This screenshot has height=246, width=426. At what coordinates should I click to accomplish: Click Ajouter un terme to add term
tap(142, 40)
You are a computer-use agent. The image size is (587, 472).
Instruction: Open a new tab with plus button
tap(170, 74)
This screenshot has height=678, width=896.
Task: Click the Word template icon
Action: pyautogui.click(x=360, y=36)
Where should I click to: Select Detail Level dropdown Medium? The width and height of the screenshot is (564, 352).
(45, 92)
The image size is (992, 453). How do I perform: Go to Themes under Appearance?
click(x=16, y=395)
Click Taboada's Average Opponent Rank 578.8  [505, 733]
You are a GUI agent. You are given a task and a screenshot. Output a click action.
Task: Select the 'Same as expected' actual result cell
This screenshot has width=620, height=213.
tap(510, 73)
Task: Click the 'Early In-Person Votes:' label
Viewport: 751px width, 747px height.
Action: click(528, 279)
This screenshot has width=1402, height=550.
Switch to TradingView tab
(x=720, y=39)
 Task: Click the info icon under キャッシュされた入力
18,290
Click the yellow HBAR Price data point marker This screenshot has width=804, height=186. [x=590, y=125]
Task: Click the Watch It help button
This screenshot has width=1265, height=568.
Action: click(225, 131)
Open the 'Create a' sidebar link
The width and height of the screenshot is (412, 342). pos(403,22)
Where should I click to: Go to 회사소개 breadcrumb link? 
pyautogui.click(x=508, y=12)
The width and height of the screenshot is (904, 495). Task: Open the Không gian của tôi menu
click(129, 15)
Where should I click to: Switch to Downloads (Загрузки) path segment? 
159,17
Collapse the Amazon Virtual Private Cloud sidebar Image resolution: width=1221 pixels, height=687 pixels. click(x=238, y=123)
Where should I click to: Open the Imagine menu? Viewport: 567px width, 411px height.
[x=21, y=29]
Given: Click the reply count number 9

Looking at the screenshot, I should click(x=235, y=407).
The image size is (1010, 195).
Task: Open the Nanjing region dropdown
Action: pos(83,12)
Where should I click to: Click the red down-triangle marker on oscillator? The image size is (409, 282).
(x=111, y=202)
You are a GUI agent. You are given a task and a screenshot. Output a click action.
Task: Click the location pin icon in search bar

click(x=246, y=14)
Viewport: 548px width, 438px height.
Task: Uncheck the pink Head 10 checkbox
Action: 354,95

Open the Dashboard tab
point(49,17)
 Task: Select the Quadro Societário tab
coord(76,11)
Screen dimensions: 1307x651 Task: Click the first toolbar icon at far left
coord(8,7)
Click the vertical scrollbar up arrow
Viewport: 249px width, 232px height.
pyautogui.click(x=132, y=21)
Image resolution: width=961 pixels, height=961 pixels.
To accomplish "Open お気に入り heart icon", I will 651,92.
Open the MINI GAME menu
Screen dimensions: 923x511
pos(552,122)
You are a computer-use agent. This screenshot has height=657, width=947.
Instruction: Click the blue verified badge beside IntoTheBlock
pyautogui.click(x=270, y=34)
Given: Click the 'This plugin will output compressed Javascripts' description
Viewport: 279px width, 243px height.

******************************

▸ **EXERCISE AIM**:
Set down each entry again, exactly as written.

▸ **OUTPUT**:
This screenshot has height=246, width=426. At what coordinates should I click to accomplish: Click Ajouter un terme to add term
tap(142, 40)
You are a computer-use agent. The image size is (587, 472).
Instruction: Open a new tab with plus button
tap(170, 74)
This screenshot has height=678, width=896.
Task: Click the Word template icon
Action: pyautogui.click(x=360, y=36)
Where should I click to: Select Detail Level dropdown Medium? The width and height of the screenshot is (564, 352).
(45, 92)
The image size is (992, 453). How do I perform: Go to Themes under Appearance?
click(x=16, y=395)
Click Taboada's Average Opponent Rank 578.8  [505, 733]
You are a GUI agent. You are given a task and a screenshot. Output a click action.
Task: Select the 'Same as expected' actual result cell
This screenshot has width=620, height=213.
tap(510, 73)
Task: Click the 'Early In-Person Votes:' label
Viewport: 751px width, 747px height.
Action: click(528, 279)
This screenshot has width=1402, height=550.
Switch to TradingView tab
(x=720, y=39)
 Task: Click the info icon under キャッシュされた入力
18,290
Click the yellow HBAR Price data point marker This screenshot has width=804, height=186. [x=590, y=125]
Task: Click the Watch It help button
This screenshot has width=1265, height=568.
Action: click(225, 131)
Open the 'Create a' sidebar link
The width and height of the screenshot is (412, 342). pos(403,22)
Where should I click to: Go to 회사소개 breadcrumb link? 
pyautogui.click(x=508, y=12)
The width and height of the screenshot is (904, 495). Task: Open the Không gian của tôi menu
click(129, 15)
Where should I click to: Switch to Downloads (Загрузки) path segment? 
159,17
Collapse the Amazon Virtual Private Cloud sidebar Image resolution: width=1221 pixels, height=687 pixels. click(x=238, y=123)
Where should I click to: Open the Imagine menu? Viewport: 567px width, 411px height.
[x=21, y=29]
Given: Click the reply count number 9

Looking at the screenshot, I should click(x=235, y=407).
The image size is (1010, 195).
Task: Open the Nanjing region dropdown
Action: pos(83,12)
Where should I click to: Click the red down-triangle marker on oscillator? The image size is (409, 282).
(x=111, y=202)
You are a GUI agent. You are given a task and a screenshot. Output a click action.
Task: Click the location pin icon in search bar

click(x=246, y=14)
Viewport: 548px width, 438px height.
Task: Uncheck the pink Head 10 checkbox
Action: 354,95

Open the Dashboard tab
point(49,17)
 Task: Select the Quadro Societário tab
coord(76,11)
Screen dimensions: 1307x651 Task: Click the first toolbar icon at far left
coord(8,7)
Click the vertical scrollbar up arrow
Viewport: 249px width, 232px height.
pyautogui.click(x=132, y=21)
Image resolution: width=961 pixels, height=961 pixels.
To accomplish "Open お気に入り heart icon", I will 651,92.
Open the MINI GAME menu
Screen dimensions: 923x511
pos(552,122)
You are a computer-use agent. This screenshot has height=657, width=947.
Instruction: Click the blue verified badge beside IntoTheBlock
pyautogui.click(x=270, y=34)
Given: Click the 'This plugin will output compressed Javascripts' description
Viewport: 279px width, 243px height.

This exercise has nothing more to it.